Projekt zur elektronischen Patientenakte gemäß § 291a SGB V (ePA)

Ziele

Das Projekt zur elektronischen Patientenakte gemäß § 291a SGB V (ePA) ist ein Förderprojekt des Bundes. Ziel ist es, die von der elektronischen Gesundheitskarte zu unterstützende Patientenakte nach SGB V für die individuelle Gesundheitsversorgung umzusetzen. Das Projekt hat grundlegende Fragestellungen zur Nutzung, Realisierung und Integration bürgerzentrierter Anwendungen auf der ePA Plattform zum Inhalt. Die Ergebnisse bilden den Rahmen für die zukünftige Realisierung einer elektronischen Patientenakte.

Die Schwerpunkte des Projektes liegen in der detaillierten Auseinandersetzung mit relevanten Szenarien und Anforderungen einer elektronischen Patientenakte und darauf aufbauend in der Erarbeitung von Konzepten, die eine einfache und sichere Integration der Akte in die medizinische Versorgung und die Nutzung in der versorgungsnahen Forschung ermöglichen. Dabei kommt den Themenbereichen Nutzerfreundlichkeit, Interoperabilität, Datenschutz und Datensicherheit eine besondere Bedeutung zu. Ausgehend von den erarbeiteten Konzepten und Spezifikationen wurde im Projekt eine flexible Integrationsplattform entwickelt, die über eine einheitliche Schnittstelle eine Anbindung von Online-Aktensystemen oder dezentralen Speichermedien (z. B. USB Datenspeicher) an Primärsysteme wie Praxisverwaltungssysteme oder Krankenhausinformationssysteme ermöglicht. Um dem Bürger weitreichende Steuerungsfunktionen für seine medizinischen Daten zu geben, wurden im Projekt die entsprechenden Kommunikations- und Zugriffsmuster sowie Autorisierungsverfahren spezifiziert und implementiert. Anbieter von Aktensystemen können mit ihrer Hilfe zielgruppenspezifische Patientenaktensysteme entwickeln und anbieten.
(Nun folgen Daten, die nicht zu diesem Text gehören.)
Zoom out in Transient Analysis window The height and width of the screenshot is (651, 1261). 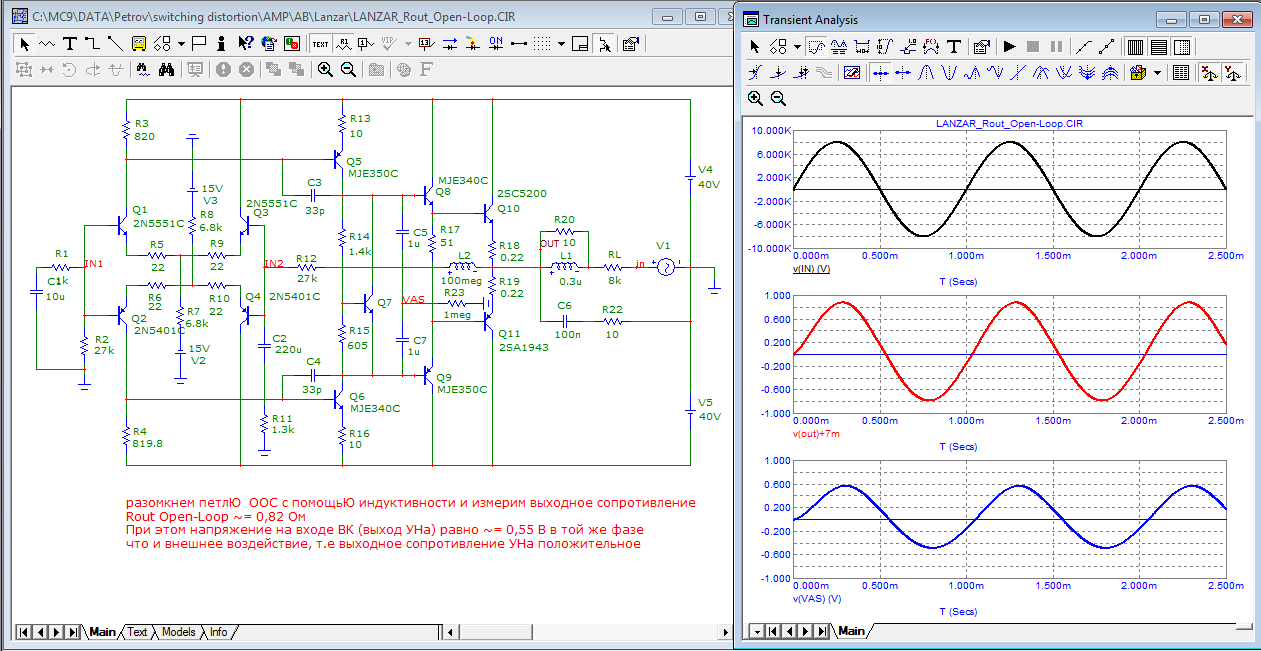778,98
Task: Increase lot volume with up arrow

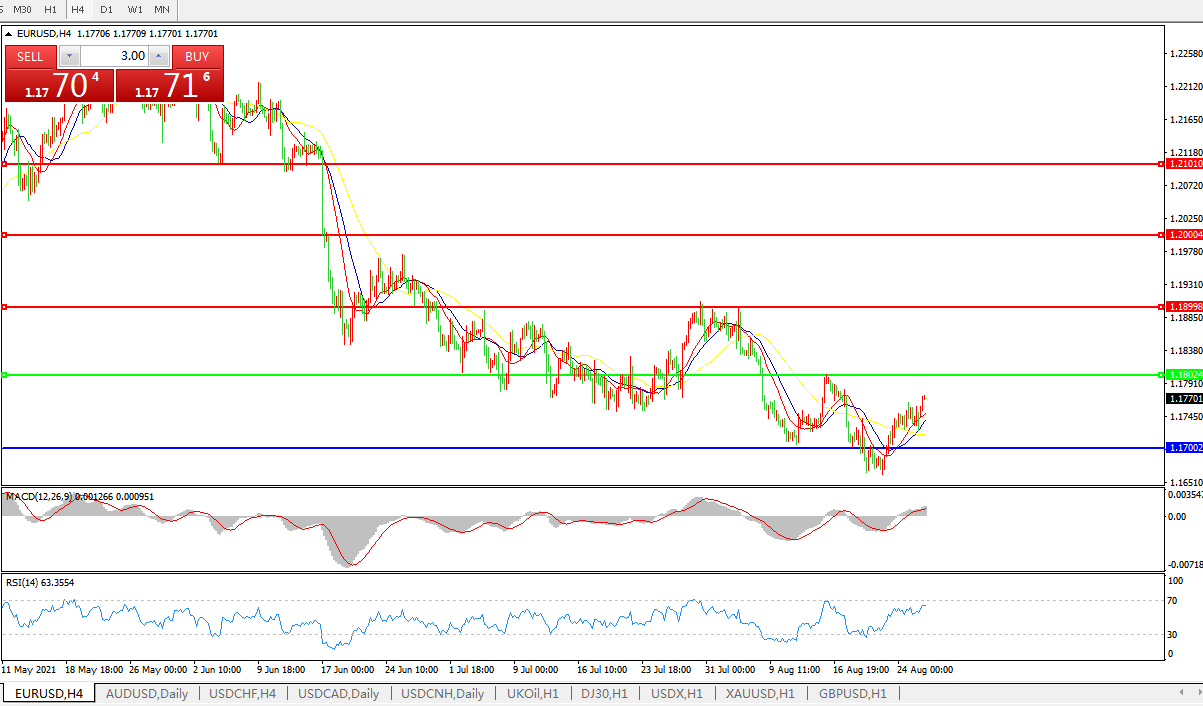Action: (x=159, y=56)
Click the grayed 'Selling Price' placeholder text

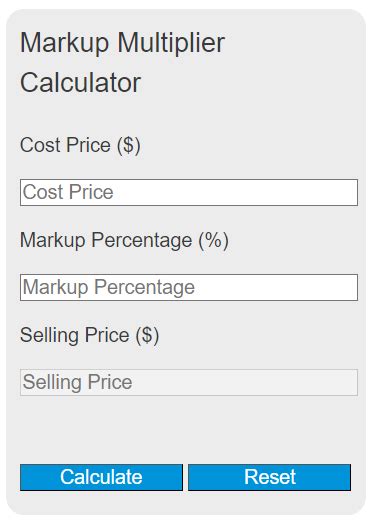[77, 382]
ePA als Integrationsplattform 

Eine der wesentlichen Aufgaben des Projektes war die Entwicklung eines Prototyps, der das erarbeitete Konzept einer Integrationsplattform exemplarisch umsetzt. Die durch Fraunhofer FOKUS und die beteiligten Projektpartner realisierte Lösung zeichnet sich durch die folgenden Besonderheiten aus:

  • Integration von Mechanismen zur Abbildung einer »Deklarativen Sicherheit« für Aktensysteme,
  • Klare Separierung zwischen Fach- und Sicherheitsdiensten durch den „Secure by design“-Ansatz
  • Umsetzung eines innovativen Konzeptes zur nutzerzentrierten Verschlüsselung medizinischer Datenobjekte mit einem Höchstmaß an Sicherheit
  • Flexible Anbindung dezentraler Speichermedien inkl. Realisierungskonzept einer »Offline«-Akte
  • Verwendung etablierter Standards, wie z.B. HL7 CDA, OMG RLUS, OASIS SAML, OASIS XACML.

Innerhalb des Projektes wurden grundlegende Paradigmen der Ausgestaltung und Ausrichtung existierender elektronischer Patientenakten hinsichtlich Nutzerfreundlichkeit, Interoperabilität und Datensicherheit hinterfragt und neu bewertet. Ebenso wurde eine standardisierte Schnittstelle zum Austausch medizinischer Informationsobjekte über verschiedene Aktensysteme spezifiziert und implementiert.

Ausblick

Unter dem Motto »Mehrwerte demonstrieren!« werden die bisherigen Projektergebnisse direkt in multiprofessionellen Versorgungsszenarien wiederverwendet. In der 2012 begonnenen zweiten Projektphase wurden Stärken des ePA Konzeptes im pflegerischen Überleitungsprozess von einer Klinik in eine stationäre Pflegeeinrichtung über den ePflegebericht demonstriert. In der Pilotregion Osnabrück werden gegenwärtig erste Praxis-Erfahrungen hinsichtlich der Akzeptanz der ePA bei Bürgern gesammelt. Zu den mittelfristigen Zielen gehört die Einbindung der ePA in existierende Telematik-Bausteine und IT-Landschaften. So sollen in Zukunft Zugriffe des Bürgers auf seine Patientenakte mit Hilfe der elektronischen Gesundheitskarte auf einfache Art und Weise in Desktop PC oder Tablet PC Anwendungen integriert werden. Damit soll die ePA als Plattform für bürgerzentrierte Gesundheitsanwendungen etabliert werden.